The bill the House passed, sponsored by Judiciary Committee Chairman Joseph Vallario Jr., was weak all around. Drivers convicted for the first time with blood-alcohol levels between 0.08 percent — the threshold for conviction of driving under the influence — and 0.15 percent would be spared the mandatory interlock. Judges can always require participation, but too few do.

The House and Senate bills did agree on two relatively easy targets: people with a second conviction and those younger than 21, who can't drink legally anyway. Neither is a profile in political courage. Repeat offenders are almost impossible to defend, while legislators generally find it much easier to be strict with young drivers than their more-likely-to-vote parents.

The most glaring weakness of the House bill was that it didn't impose the interlock requirement on people who refuse to take breath tests for alcohol when stopped on suspicion of drunken driving. That created an even heavier incentive to refuse the tests than exists now. After all, how do you ascertain that someone's at 0.15 percent if he or she refuses the test?

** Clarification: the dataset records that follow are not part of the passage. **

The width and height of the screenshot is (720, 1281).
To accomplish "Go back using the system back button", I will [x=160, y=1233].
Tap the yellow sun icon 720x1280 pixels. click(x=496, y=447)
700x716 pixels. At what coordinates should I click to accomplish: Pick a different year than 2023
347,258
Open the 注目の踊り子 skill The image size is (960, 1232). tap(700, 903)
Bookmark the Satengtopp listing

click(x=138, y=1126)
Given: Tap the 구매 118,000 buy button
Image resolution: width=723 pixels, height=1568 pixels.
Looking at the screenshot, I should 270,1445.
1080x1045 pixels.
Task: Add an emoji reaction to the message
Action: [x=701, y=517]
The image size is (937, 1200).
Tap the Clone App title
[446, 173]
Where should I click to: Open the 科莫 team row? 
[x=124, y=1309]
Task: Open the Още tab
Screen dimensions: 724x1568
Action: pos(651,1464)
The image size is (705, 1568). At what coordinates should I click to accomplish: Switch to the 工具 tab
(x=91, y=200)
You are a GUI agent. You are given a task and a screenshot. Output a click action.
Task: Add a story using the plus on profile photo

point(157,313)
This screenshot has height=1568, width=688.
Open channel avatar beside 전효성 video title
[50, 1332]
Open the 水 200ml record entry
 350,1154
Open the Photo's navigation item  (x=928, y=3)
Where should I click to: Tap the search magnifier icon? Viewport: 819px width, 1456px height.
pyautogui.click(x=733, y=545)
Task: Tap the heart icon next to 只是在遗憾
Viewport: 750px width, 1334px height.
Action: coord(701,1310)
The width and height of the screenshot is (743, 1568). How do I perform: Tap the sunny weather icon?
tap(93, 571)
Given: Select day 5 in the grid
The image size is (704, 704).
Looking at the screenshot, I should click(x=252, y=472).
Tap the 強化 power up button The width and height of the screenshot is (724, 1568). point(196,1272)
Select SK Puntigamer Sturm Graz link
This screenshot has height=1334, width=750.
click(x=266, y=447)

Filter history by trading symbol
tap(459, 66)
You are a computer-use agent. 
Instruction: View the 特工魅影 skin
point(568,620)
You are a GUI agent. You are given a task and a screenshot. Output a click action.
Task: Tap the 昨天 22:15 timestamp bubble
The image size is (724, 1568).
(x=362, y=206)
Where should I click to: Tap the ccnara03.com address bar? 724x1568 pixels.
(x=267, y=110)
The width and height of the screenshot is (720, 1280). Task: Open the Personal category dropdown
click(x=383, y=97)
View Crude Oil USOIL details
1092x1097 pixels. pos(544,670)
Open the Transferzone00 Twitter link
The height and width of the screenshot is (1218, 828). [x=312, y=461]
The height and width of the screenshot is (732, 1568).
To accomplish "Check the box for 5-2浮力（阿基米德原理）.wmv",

At this point, MADD was ready to pull the plug and fight for a closer-to-perfect bill in a future year. But their chief Senate ally, Democrat Jamie Raskin of Montgomery County, wasn't ready to give up. He entered into legislator-to-legislator negotiations with Vallario and House Judiciary Vice Chairman Kathleen Dumais, leaving the advocates on the outside.

The result was an improved bill. Vallario, a Democrat from Prince George's, got his way on 0.15 — which is outrageously drunk and a standard that makes sense only to the liquor lobby. But Raskin said lawmakers agreed to impose the requirement on anyone who refuses a breath test. In addition, Raskin said, those who decline to get with the interlock program face an indefinite license suspension — not just six months.

Those two provisions are critical. Current law gives convicted drivers powerful incentives to refuse a test: They have to accept a suspension, but their chances of being convicted under the DUI law are diminished. Many end up with plea deals for the lesser charge of driving while impaired, for which the legal blood- alcohol level is 0.07 percent (the real legal limit in Maryland).

Now, Raskin said, police will be able to warn drivers that if they refuse the test, the interlock is automatic. Now the suspected drunken driver faces a much tougher choice.

The indefinite license suspension is also important because many convicted drivers now might calculate that they'd rather run the risk of driving with a suspended license than install interlock devices in their cars. Many figure they can keep under the radar for six months. But when the suspension is indefinite, that changes the equation in a big way.

So on balance, the result could be helpful. Raskin said the Motor Vehicle Administration estimates it could add 4,500-5,000 drivers a year to the program.

"We didn't get the bill into the end zone, but we crossed the 50-yard line," Raskin said. That's being modest. I'd call it a field goal.

Some credit should go to Vallario, who despite his devotion to the status quo showed flexibility in the end. Dumais, picked by Speaker Michael E. Busch to smooth the chairman's rough edges, played the loyal team member in getting a weak bill through the House. That set her up to play an effective role in strengthening it in the final talks. Keep an eye on that Montgomery Democrat. She could go far.

In the end, even MADD Maryland found something positive to say.

"It basically came through with some baby steps," said executive director Caroline Cash.

That's not quite right. It's better than that. Now, it's just a matter of getting that blood-alcohol number down. Yes, the liquor lobby got what it wanted with the 0.15. But that line is indefensible in the long term. It might hold three years because legislators are tired of the interlock issue. Inevitably it will come down. The question is whether it goes to 0.08 after the next election or gets lowered in stages.

That's where drunken-driving foes need to make their impact. Because now, despite broad support for a crackdown, lawmakers can vote against MADD and get away with it.

For now, MADD remains staunchly nonpolitical and makes no endorsements. But there are legal ways a nonprofit can reward friends and smite foes without jeopardizing its tax-exempt status.

Cash said the group is considering creation of a scorecard to track how legislators vote. That would be the right first step. It's good to get MADD. It's better to get even.